Nous vivons dans un monde complexe, j’en suis consciente. La moindre initiative visant à avoir une portée sociétale implique un système complexe de paramètres et d’acteurs qui peuvent mettre à mal les équilibres (ambitions !) économiques, ce qui rend difficile la pérennisation des projets de grande échelle. Nous l’avons tristement observé chez Danone par exemple ; c’est pourquoi nous sommes attachés à imaginer des opportunités en partenariat avec les acteurs politiques et économiques locaux et à atteindre une relation win/win durable pour l’entreprise et les citoyens.
Véronique Anger-de Friberg : Avez-vous un projet en cours, avec quels talents/profils humains pour y contribuer avec vous ? Comment voyez-vous le développement de votre écosystème ?
Marie-Durand Yamamoto : Je travaille beaucoup avec Harmonie Mutuelle qui m’offre des opportunités de développer et d’affiner notre méthodologie sur les différents volets de notre activité. C’est une entreprise qui mène une profonde réflexion sur sa stratégie immobilière pour l’aligner avec sa raison d’être - récemment formalisée - et ses valeurs mutualistes. Je suis très admirative de la manière dont ils cherchent toujours à aller plus loin dans leur engagement pour faire émerger des initiatives solidaires sur tous les territoires où ils sont implantés.
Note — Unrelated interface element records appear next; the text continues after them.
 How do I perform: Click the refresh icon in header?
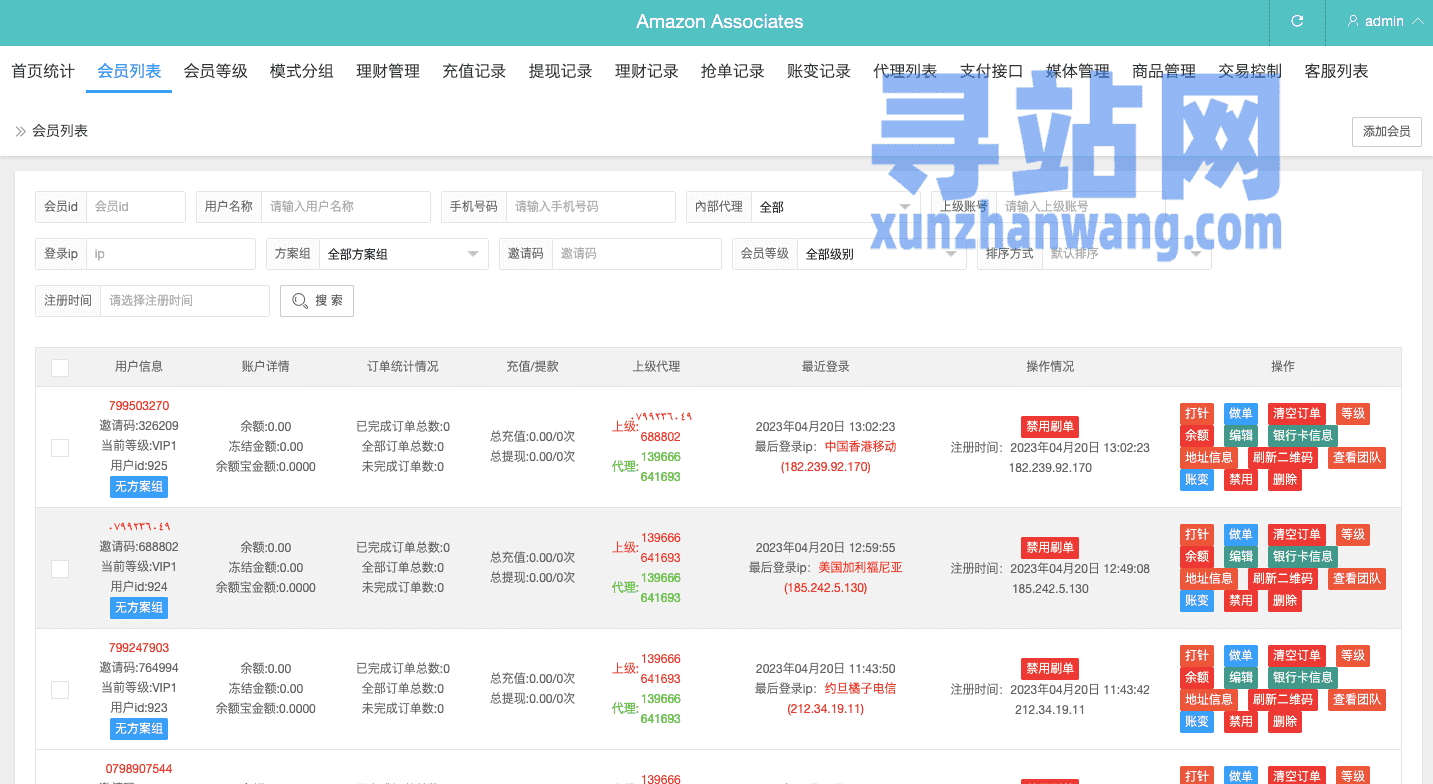coord(1297,21)
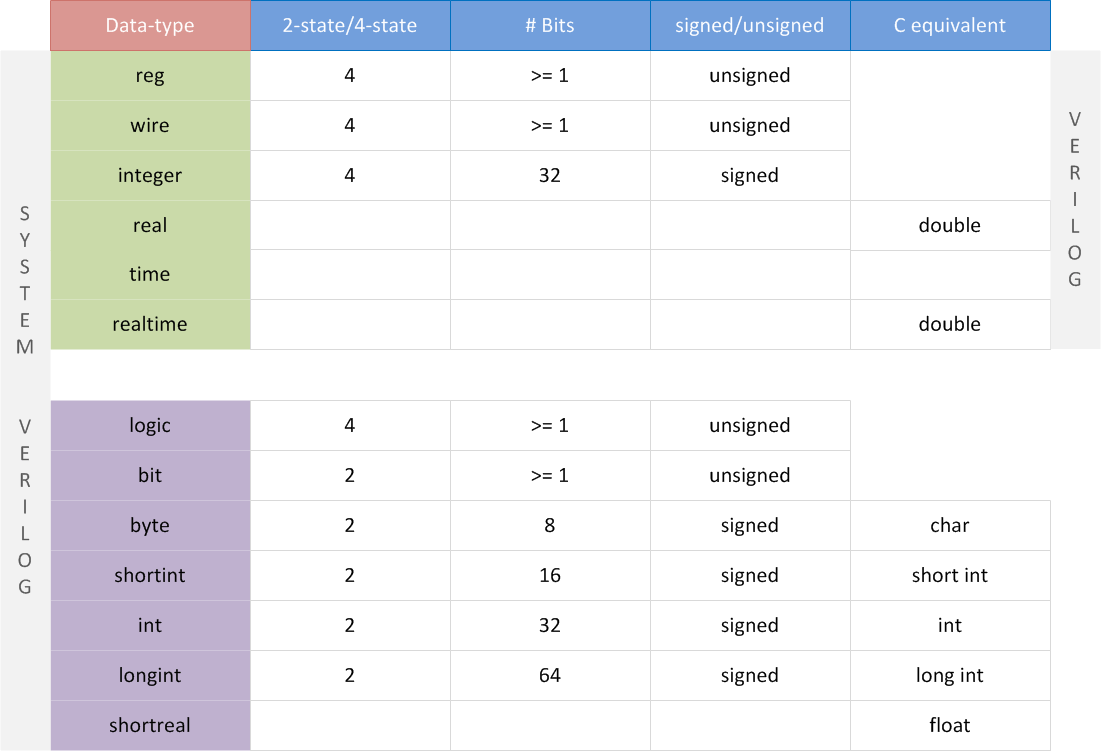
Task: Select the signed/unsigned column header
Action: point(750,25)
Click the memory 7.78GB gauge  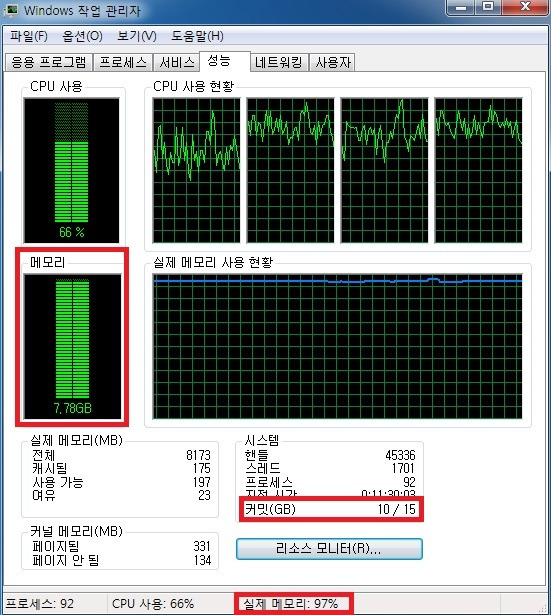pos(73,347)
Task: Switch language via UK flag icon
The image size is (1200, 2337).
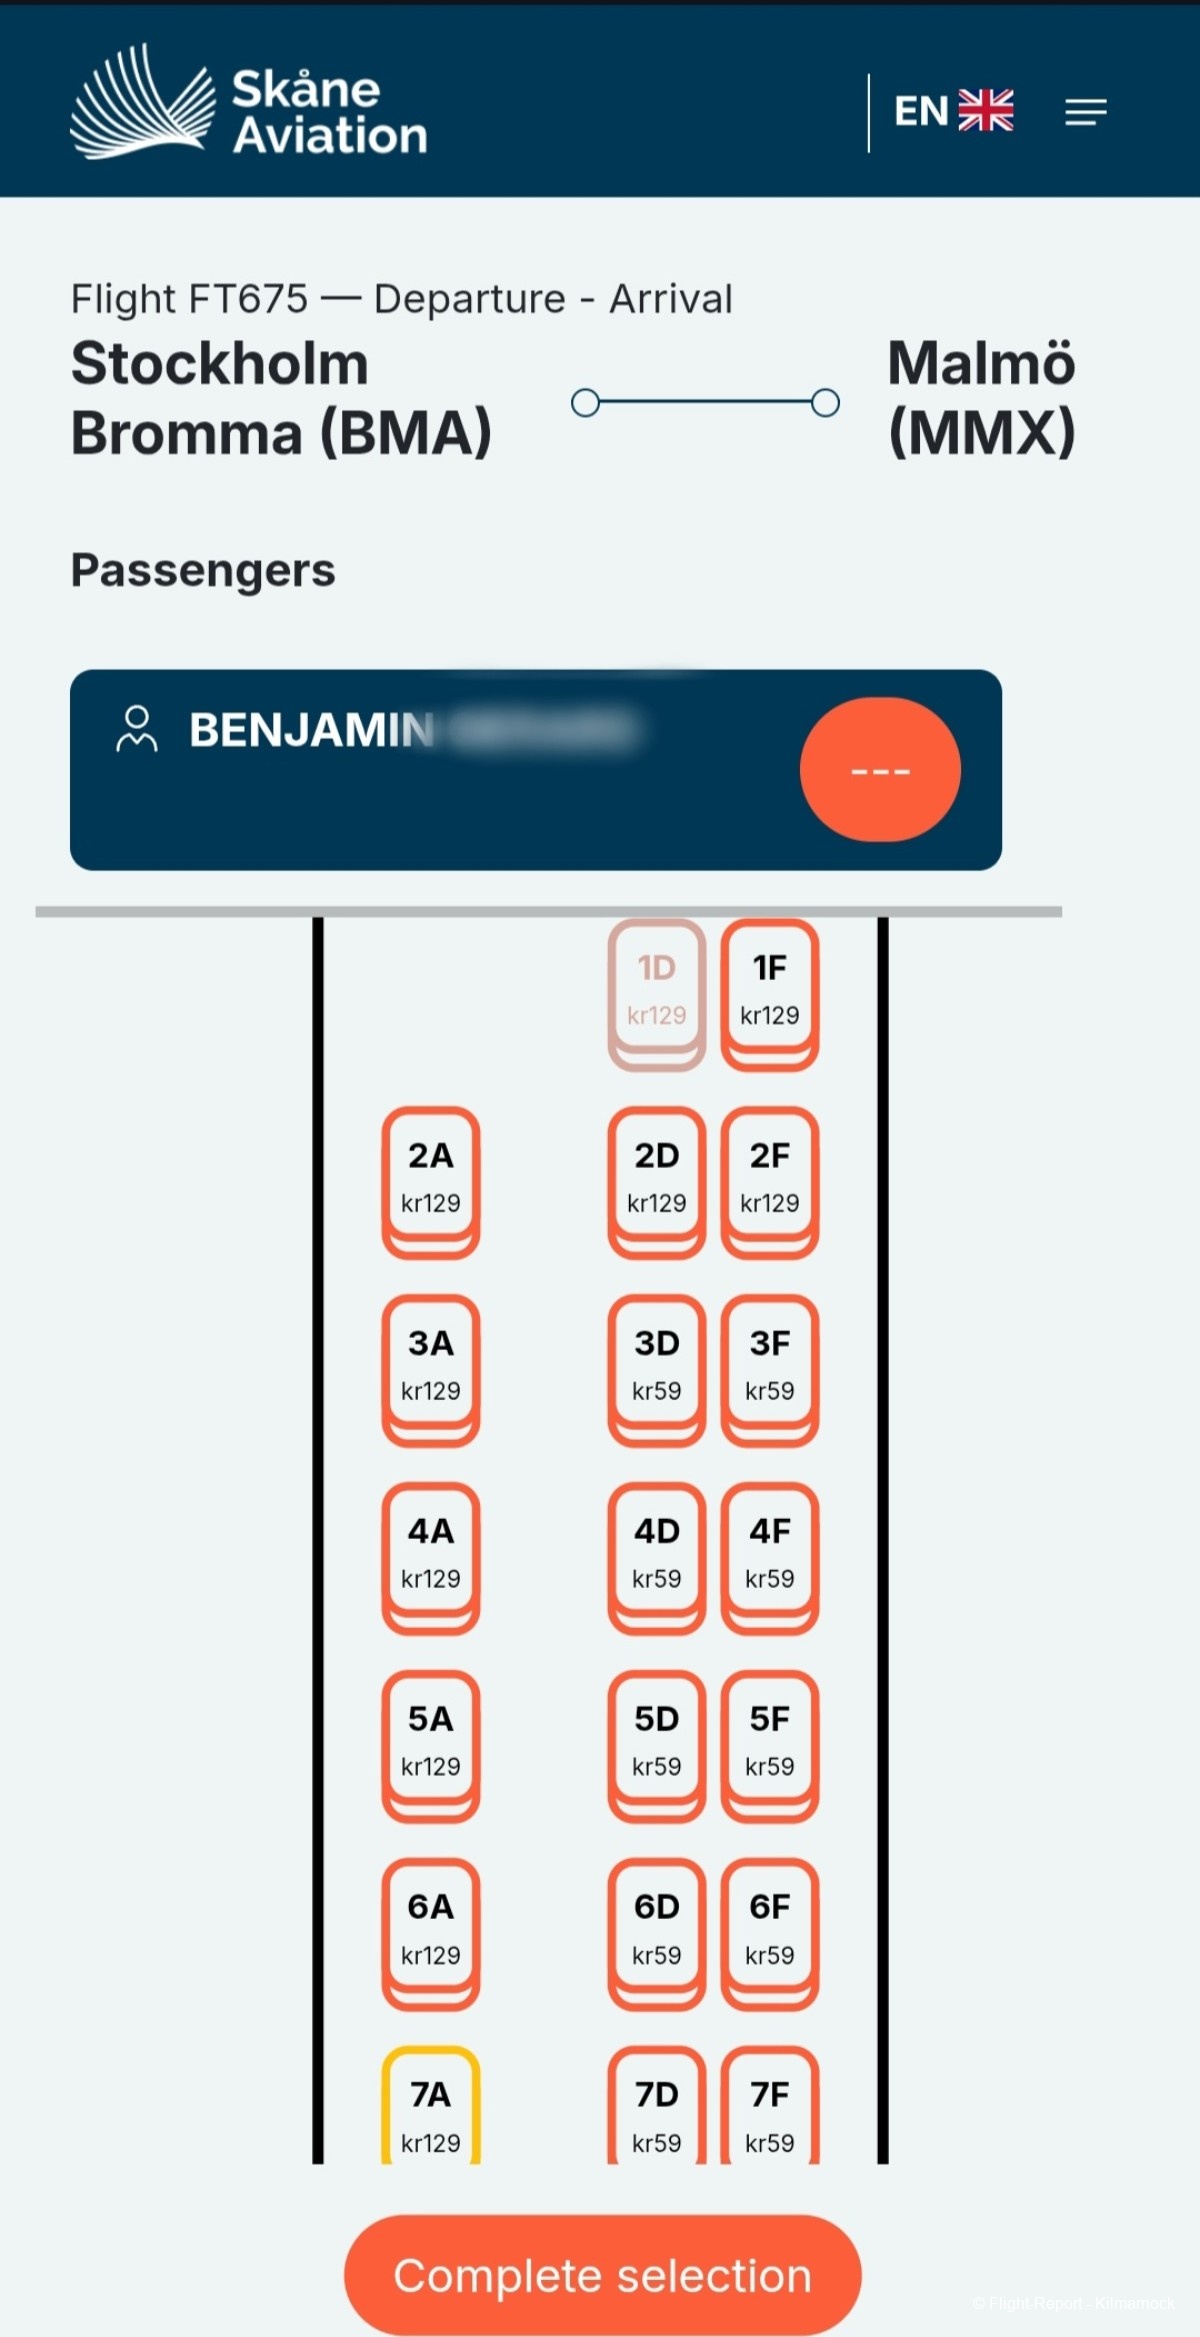Action: 986,111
Aujourd’hui, je constitue mes équipes suivant les sujets, suivant les populations à qui s’adressent les projets, suivant leur intérêt. Je travaille en partenariat avec des architectes et des consultants en sciences humaines sur plusieurs projets d’accompagnement d’entreprises dans la transformation de leur environnement de travail. J’échange en permanence avec des experts et des entrepreneurs qui m’inspirent et me conseillent sur différents sujets. Et j’ai le privilège d’être soutenue par des personnalités inspirantes et enrichissantes qui m’apportent leur éclairage précieux. Je crois beaucoup à l’engagement par affinités et, tout naturellement, la diversité de profils et de compétences pousse notre projet à se développer comme un véritable écosystème, avec un vivier de talents qui partagent certaines convictions et sensibilités.